Deadline: 17 January 2020
The Global Fund to End Modern Slavery (GFEMS) has announced new funding available to combat modern slavery through a cooperative agreement with the U.S. Department of State, Office to Monitor and Combat Trafficking in Persons (J/TIP).
Program Categories
These opportunities fall into the following categories:
- Overseas Labour Recruitment – The Philippines
- Improve accountability by testing innovative approaches to identify bad actors and end their impunity
- Improve recruitment industry practices by supporting and incentivizing the effective, sustainable adoption of ethical recruitment
- Improve awareness and preparation in the most vulnerable source communities
- Commercial Sexual Exploitation – India
- Strengthen the system to prosecute traffickers and protect victims of CSEC in Maharashtra.

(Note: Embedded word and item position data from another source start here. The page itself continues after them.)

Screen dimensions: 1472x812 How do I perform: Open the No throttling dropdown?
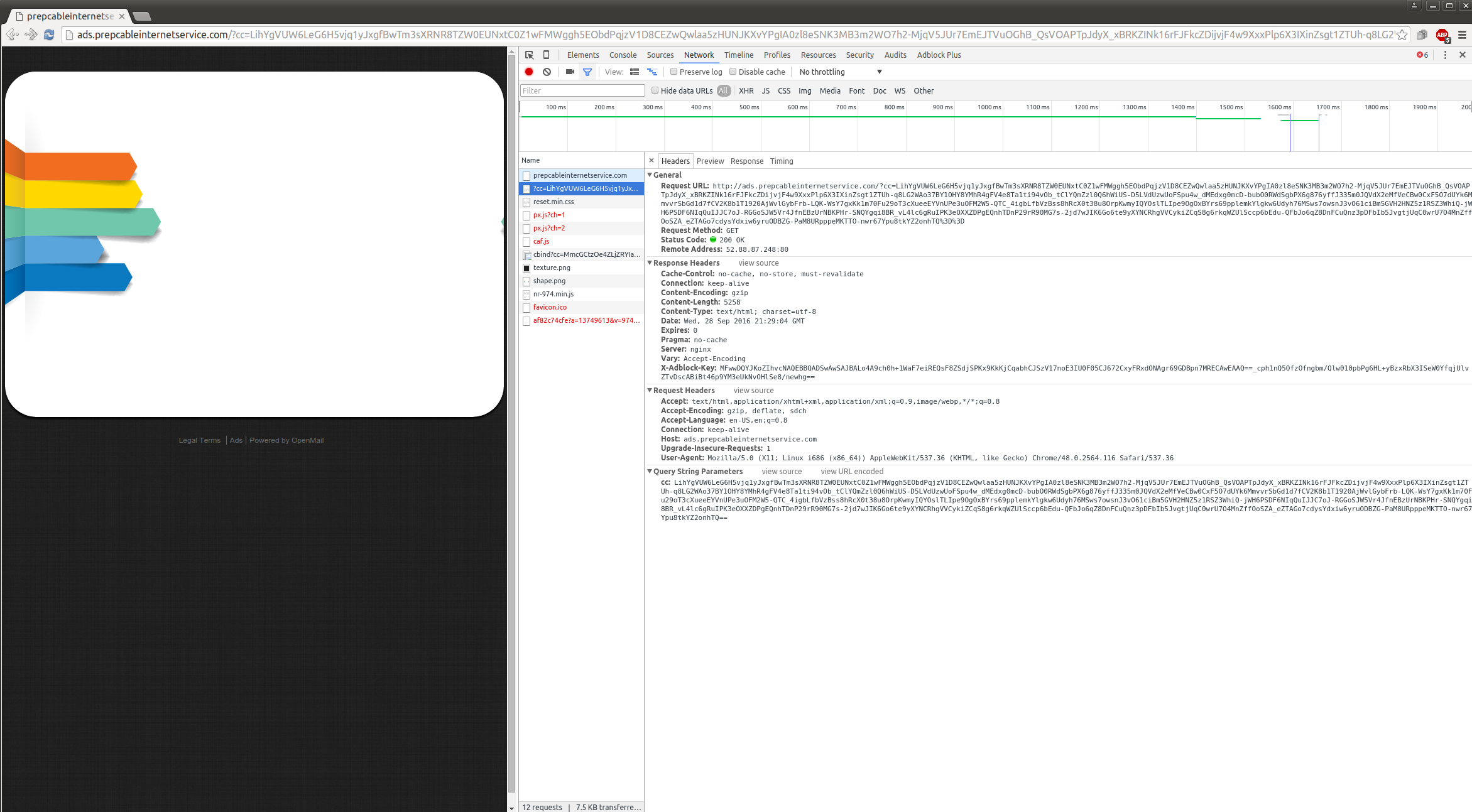tap(840, 72)
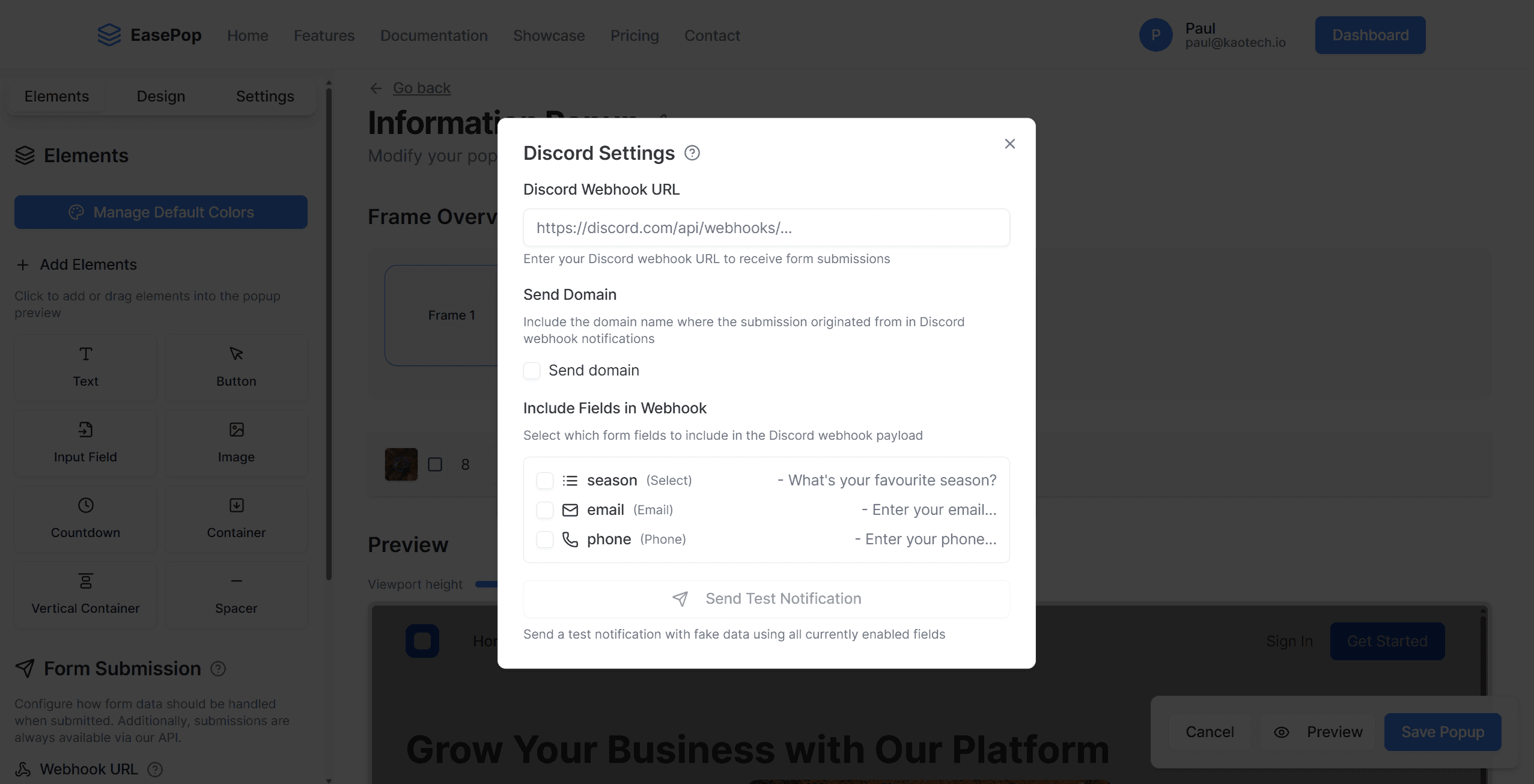Image resolution: width=1534 pixels, height=784 pixels.
Task: Enable the Send domain checkbox
Action: 532,371
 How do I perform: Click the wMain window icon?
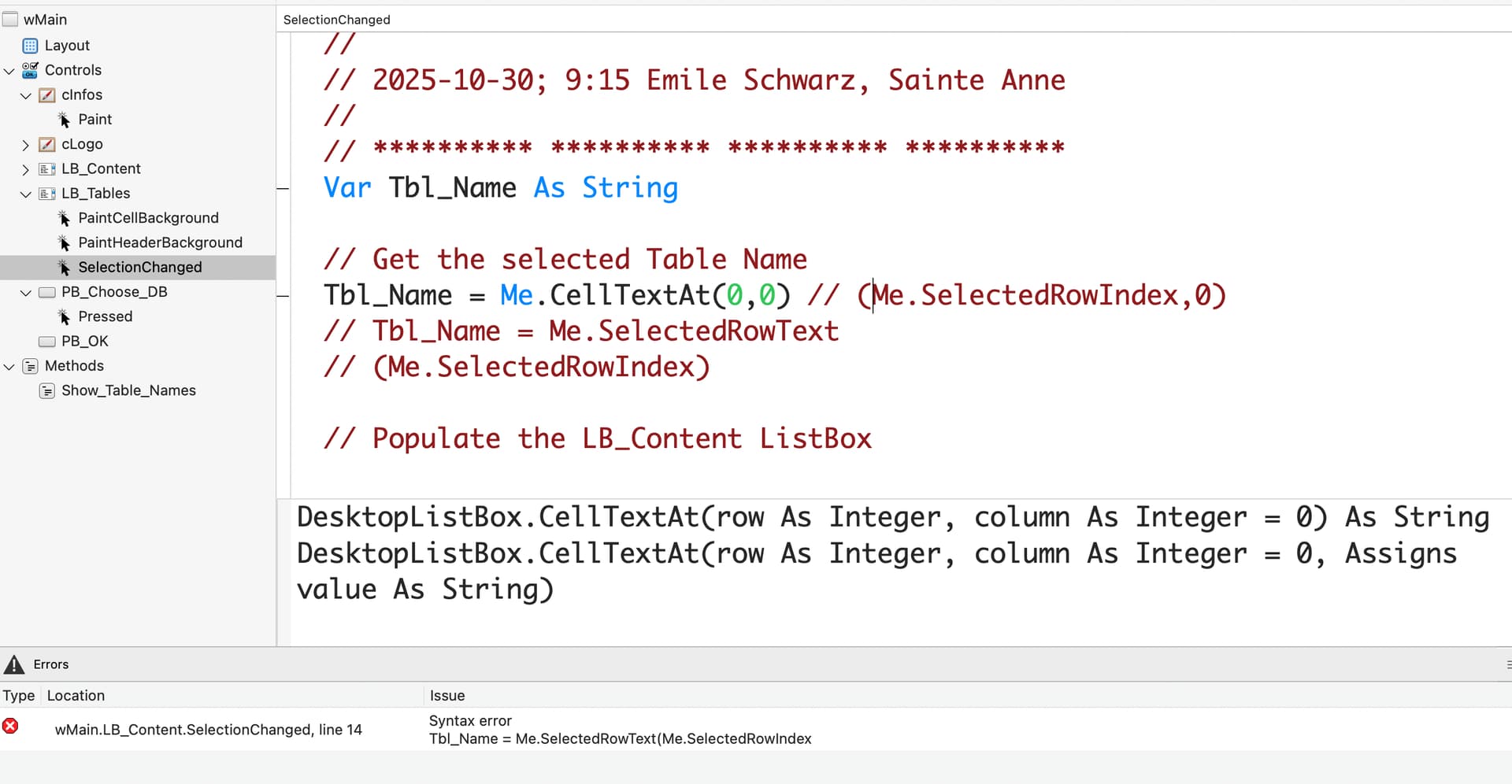point(10,20)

Framework for Action/Global Fund Outputs
GFEMS is designed to respond to these challenges and mobilize a coherent global strategy to eradicate modern slavery. The Fund is executing six major work streams:
- Increasing resources commensurate with the scale and complexity of the challenge, and elevating global commitment to address the issue
- Engaging government to facilitate ownership of anti-slavery strategies and create mechanisms for regional and global collaboration
- Engaging the private sector to help create market-based solutions, including targeted public-private partnerships that increase the impact and sustainability of anti-trafficking programs
- Engaging civil society to ensure effective design and implementation of interventions to end modern slavery
- Funding transformative programs and technologies within our three funding pillars (rule of law, business engagement, and sustaining freedom) to test, demonstrate, and scale high-impact approaches
- Ensuring robust assessment of impact by deploying cost effective approaches to measure prevalence reduction, return on investment, and drivers of vulnerability
Funding Pillars/Targeted Outcome Areas
The Fund’s grantmaking will catalyze reductions in slavery prevalence in communities and sectors in three interconnected thematic areas:
- Rule of Law – ending impunity and delivering justice for all forms of trafficking through effective laws and policies, criminal proceedings, and civil remedies
- Business Engagement – private sector creates value by eliminating forced labor from supply chains and investing in market-based solutions
- Sustaining Freedom – ensuring recovery, reintegration, and economic opportunity for victims and the most vulnerable populations
The Fund’s subrecipients will execute programs within and across these thematic areas in a way that supports the work streams in the Fund’s framework for action.
Award Information
- GFEMS expects to award approximately $3.4 million through this set of opportunities.
- The award ceiling per opportunity is $2 million; the award floor is $400,000.
Eligibility Criteria
An applicant must meet all of the following criteria to be eligible for GFEMS Funding:
- Registered non-profit organizations, multilateral organizations, academic institutions, and for-profit organizations with the caveat that for-profit organizations are not permitted to generate profit from grant-funded activities.
- Organizations that are able to demonstrate compliance with USG rules and regulations including the Uniform Guidance and FAR as applicable, and any audit requirements found in relevant regulation. (e.g., prior experience managing official development assistance funding from a government or multilateral organization, a minimum of 2 years of audited financials, etc.)
- Organizations with existing legal authority to operate in relevant overseas locations.
- Organizations that can legally receive funding that originates with the US Government without excessive tax or the use of an intermediary organization.
- Proposals must align with the Fund’s Theory of Change, including focus on prevalence measurement and reduction.